TASK OBJECTIVE — I need an exact copy of the lines from the one containing "The width and" through the end of the records, without any pictures.

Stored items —
▼▼▼

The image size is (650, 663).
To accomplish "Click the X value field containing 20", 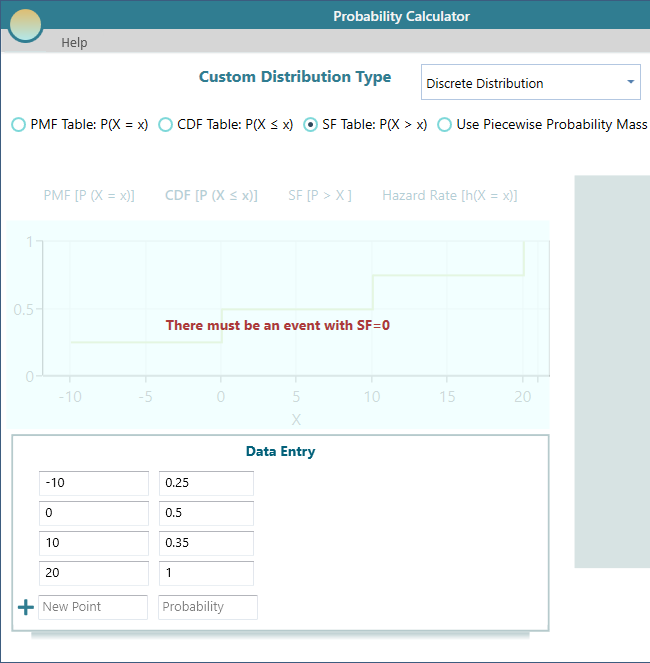I will coord(93,573).
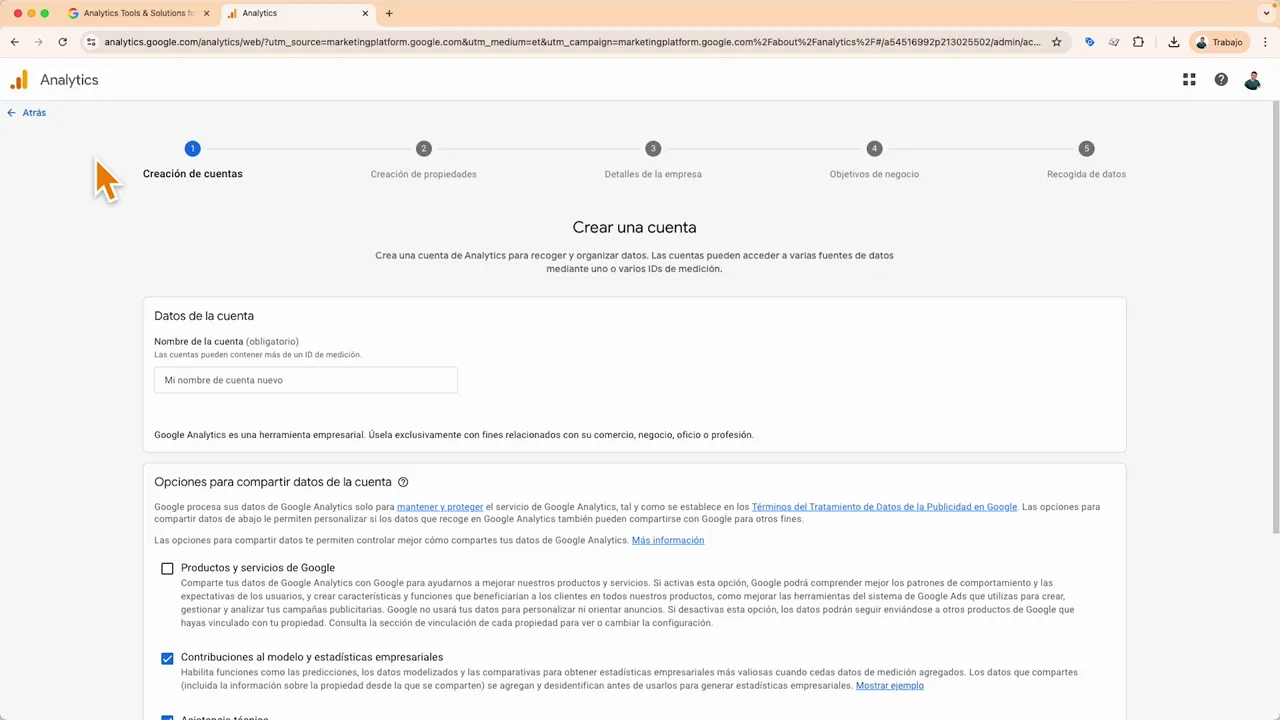
Task: Open the Google account avatar menu
Action: coord(1253,80)
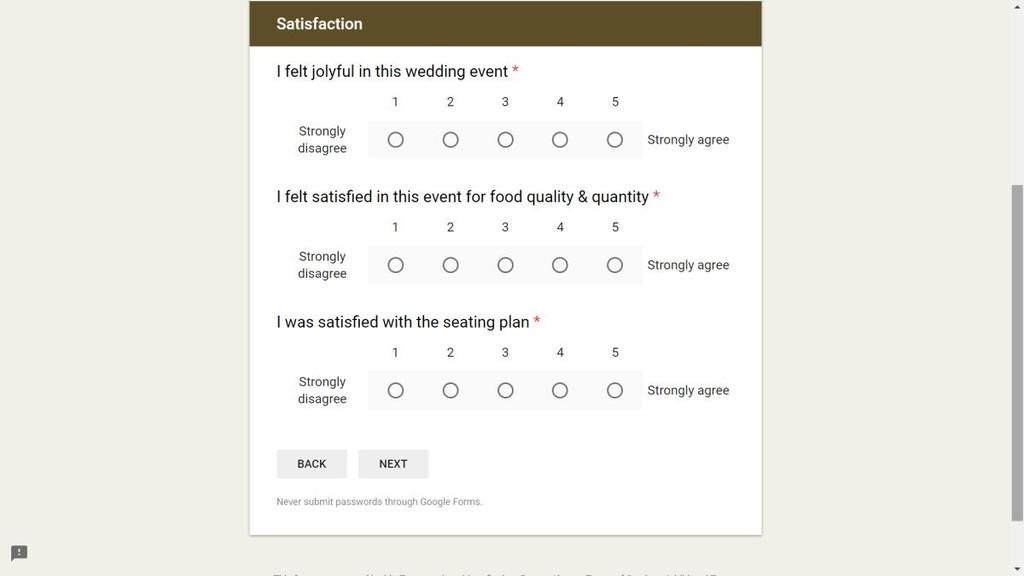Screen dimensions: 1024x576
Task: Pick rating 1 for seating plan satisfaction
Action: (x=395, y=391)
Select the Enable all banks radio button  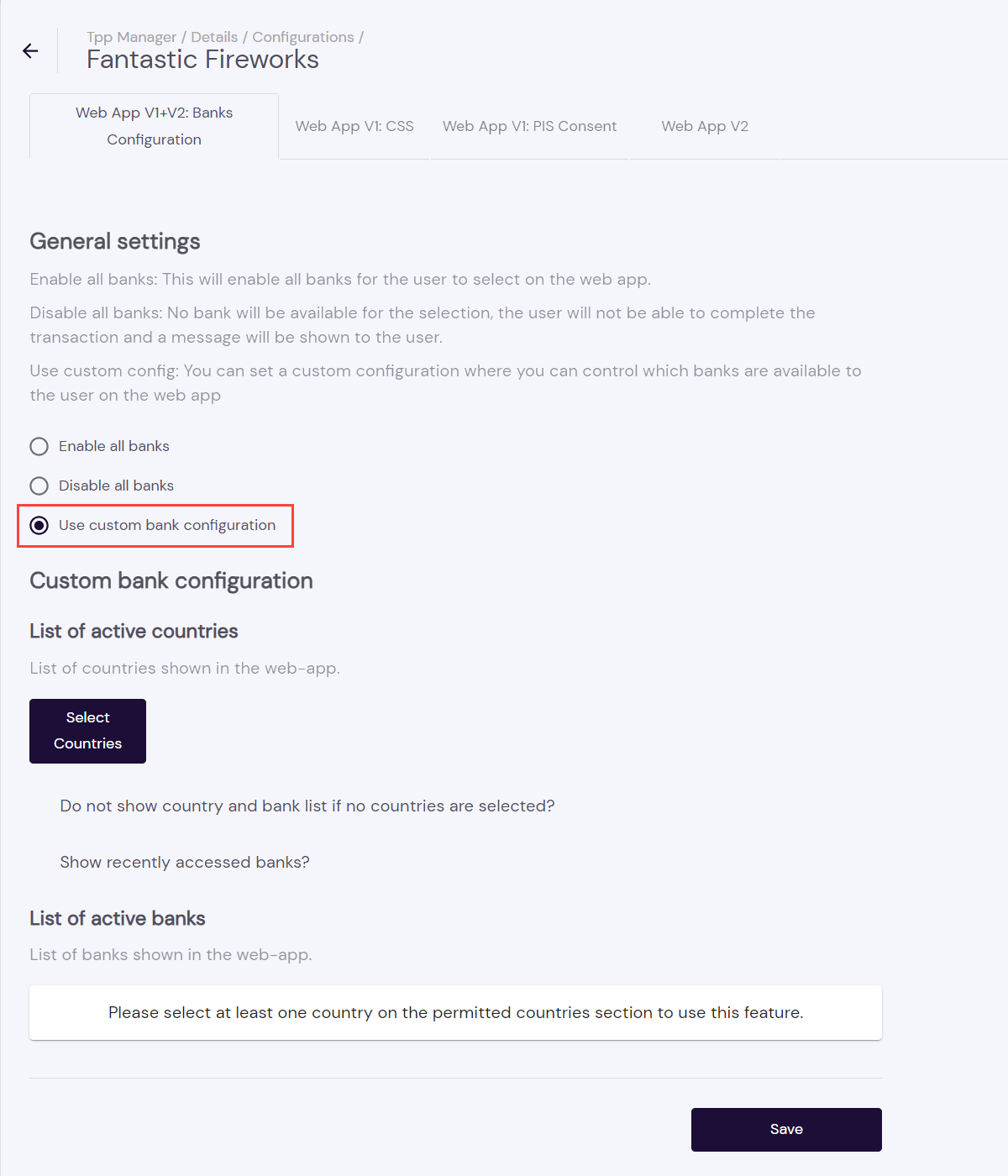pyautogui.click(x=39, y=446)
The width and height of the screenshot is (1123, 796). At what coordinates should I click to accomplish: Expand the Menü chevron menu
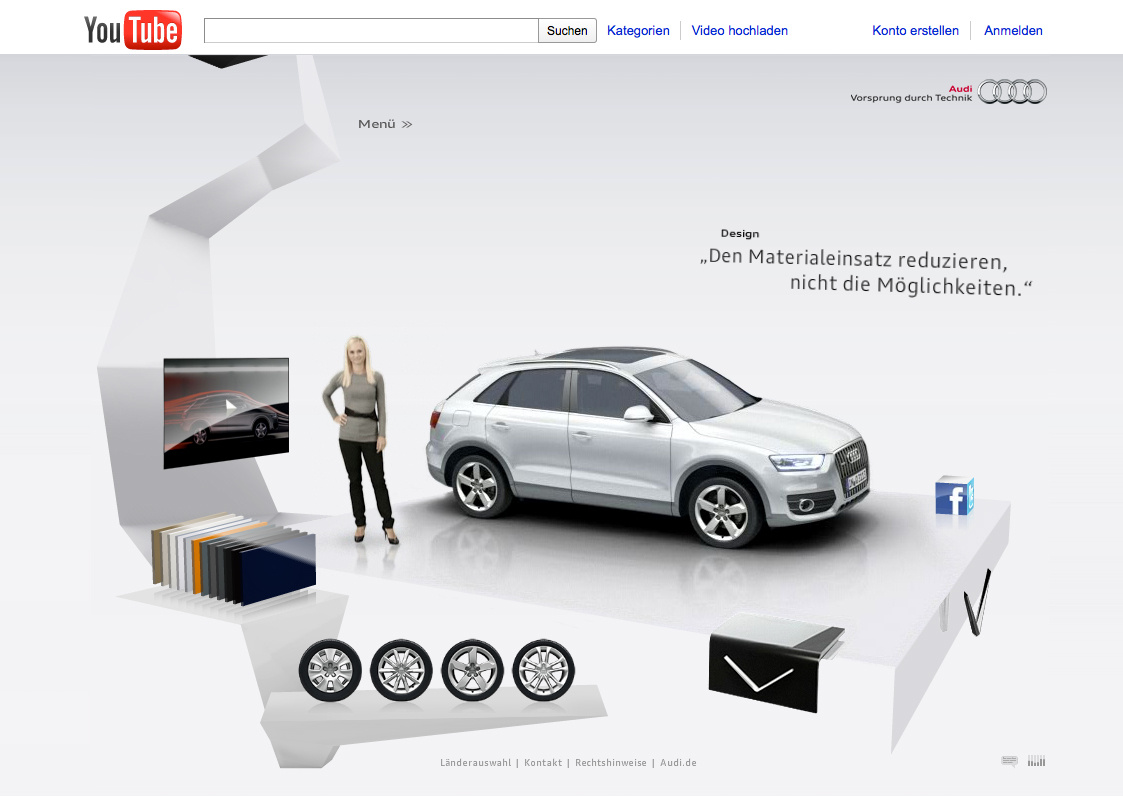tap(385, 124)
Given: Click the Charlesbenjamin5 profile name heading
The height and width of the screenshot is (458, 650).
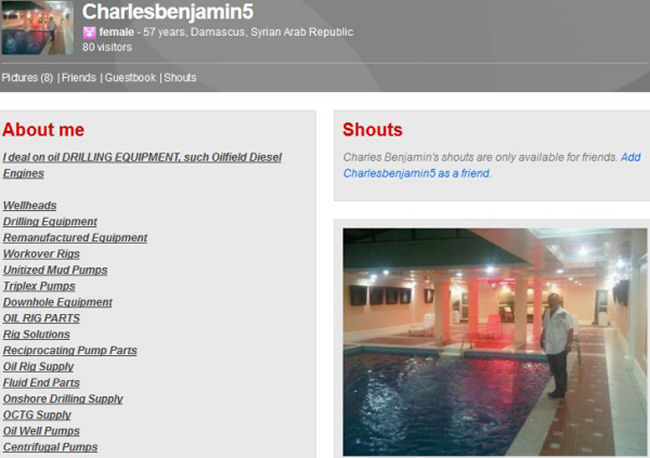Looking at the screenshot, I should tap(167, 11).
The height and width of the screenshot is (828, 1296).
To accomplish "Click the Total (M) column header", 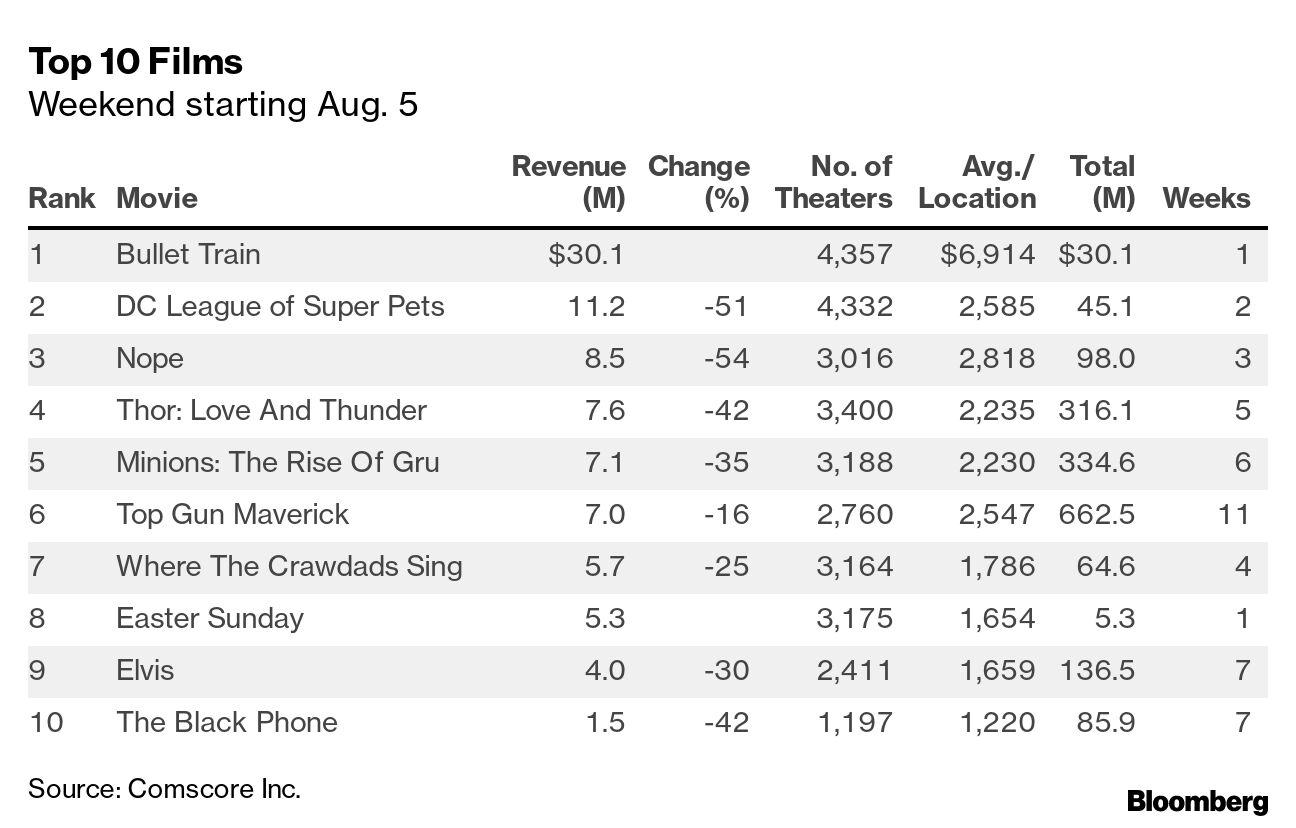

▲▲▲

COMPLETED EXERCISE —
The width and height of the screenshot is (1123, 796). At what coordinates should I click to accomplish: Expand the Menü chevron menu
tap(385, 124)
Given: Click the Charlesbenjamin5 profile name heading
The height and width of the screenshot is (458, 650).
Looking at the screenshot, I should tap(167, 11).
The height and width of the screenshot is (828, 1296).
To accomplish "Click the Total (M) column header", 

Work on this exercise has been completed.